“Diario di un’eternità” di Petros Markaris è uno di quei libri rari. Raccontano, attraverso la tecnica del dialogo, l’opera cinematografica del grande artista greco. E spiegano come il processo creativo sia il vero argine al dilagare del potere. Qualsiasi forma lo stesso possa assumere
“Diario di un’eternità – Io e Theo Angelopoulos” di Petros Markaris è un libro delizioso. A tratti delicato. Una di quelle opere rare, inusuali, scritte mediante la formula del dialogo intessuto tra due amici: il cineasta, lo scrittore. I racconti, l’esperienza, le sconfitte. Le ideologie con le loro derive. I patemi d’animo a segnare i percorsi mai banali dell’esistenza umana. La storia, qualsiasi storia, che replica una domanda vecchia e persistente: come nasce un’idea? Da una passeggiata, forse. Guardando un albero che ci rivela una verità, ci conferma una bugia. Dall’osservazione che definisce – e forgia – lo spirito critico. Dall’immaginazione che combatte le imposizioni, qualsiasi esse siano. L’arte, ci racconta Angelopoulos attraverso le sue pellicole, ha il potere di banalizzare le tragedie. Di rendere teatrale il sorriso che segue ogni pianto e lacrima versata. Il suo “L’eternità e un giorno” depura il linguaggio cinematografico dalle speculazioni commerciali. Mediante la tecnica del piano-sequenza rende interminabile, sconfinata nello spazio, refrattaria al tempo, la rimozione della storia. Quella del suo Paese che visse l’onta del regime dei Colonnelli. Quella del Novecento: il secolo breve dalle tragedie imperiture.

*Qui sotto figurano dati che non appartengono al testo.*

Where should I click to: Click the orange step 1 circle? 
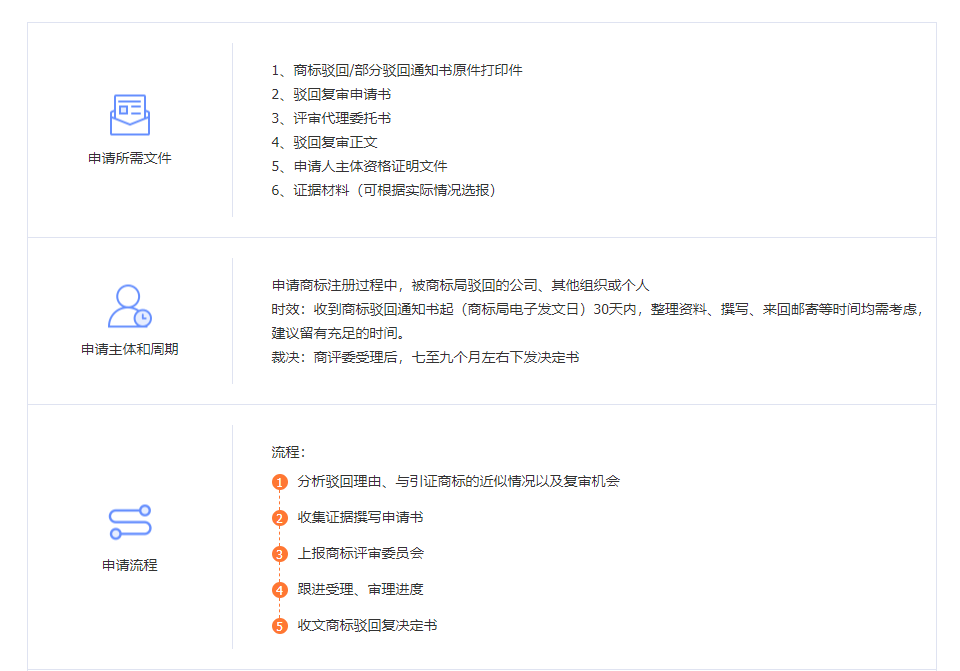click(x=280, y=482)
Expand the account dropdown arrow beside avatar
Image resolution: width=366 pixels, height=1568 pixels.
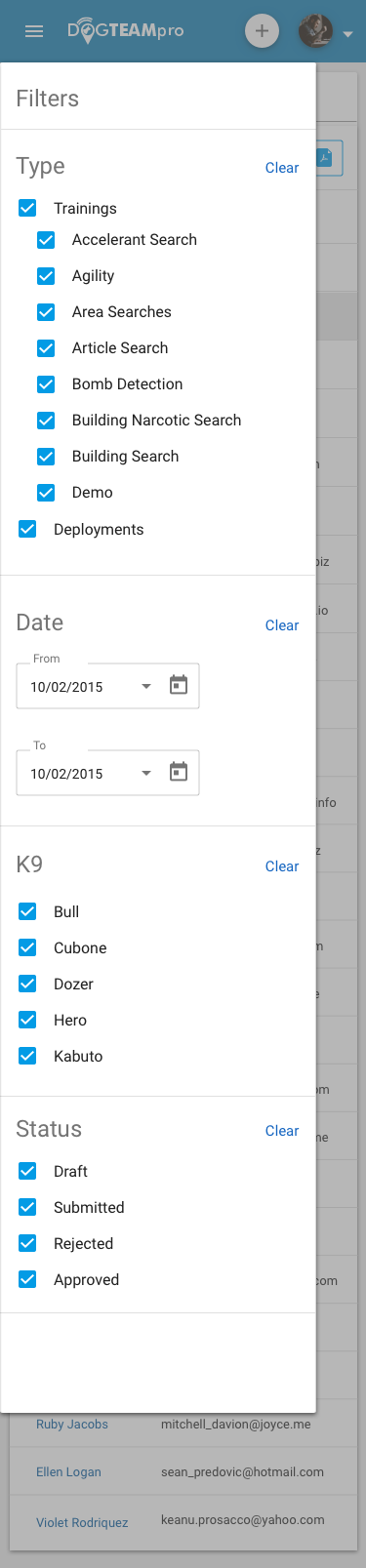348,34
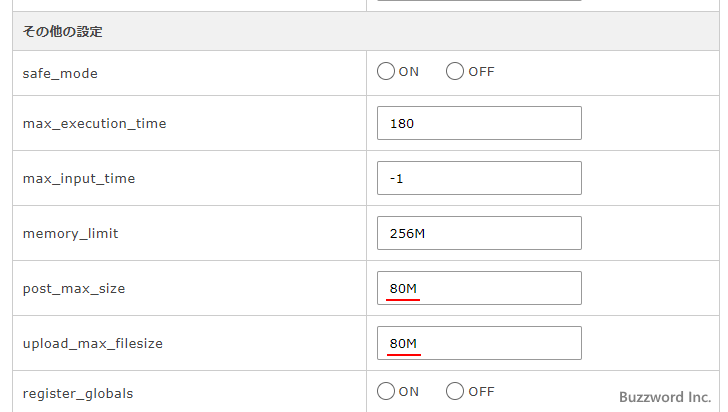
Task: Click the OFF text beside safe_mode
Action: click(482, 72)
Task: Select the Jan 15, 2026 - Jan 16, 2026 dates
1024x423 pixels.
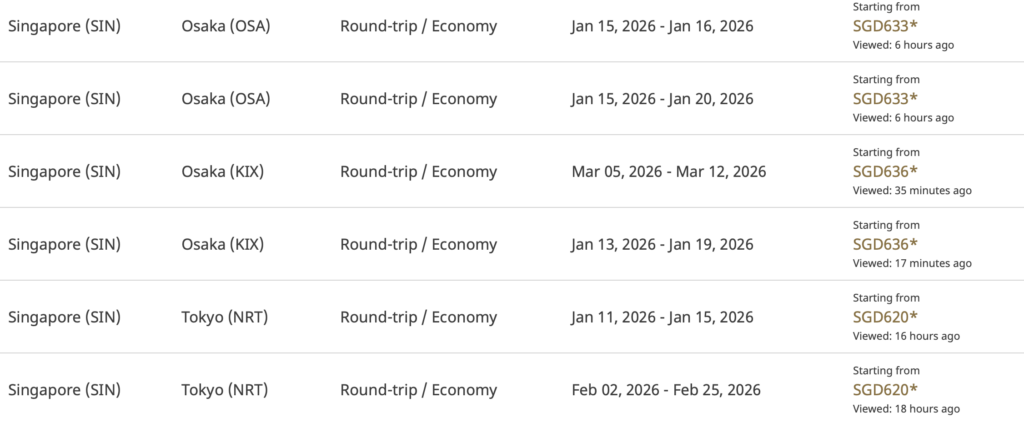Action: 662,26
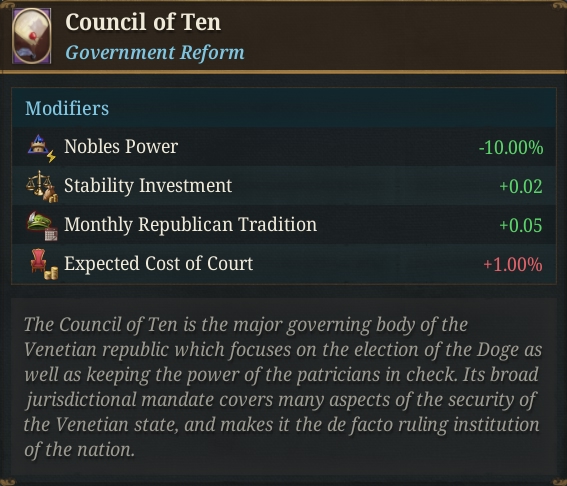Select the Monthly Republican Tradition label

pyautogui.click(x=191, y=225)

Tutti i film di Theo, che si avvalse della collaborazione del nostro Tonino Guerra, abile sceneggiatore di quell’imprescindibile rompicapo chiamato uomo, aprono un traccia. Segnano un percorso. Intravedono un orizzonte. “Lo sguardo di Ulisse”, “Il passo sospeso della cicogna”, “La polvere del tempo” sono capolavori non replicabili. “Il periodo che precede la realizzazione di un film – confida all’amico scrittore, Markaris – è un periodo di umidità, con strane variabili, strane percezioni apparentemente irragionevoli. Un’alternanza di astrazione e acutezza. E’ un periodo di doppia vita”. Che dirà che l’idea di un film è nata guardando un albero dire la verità.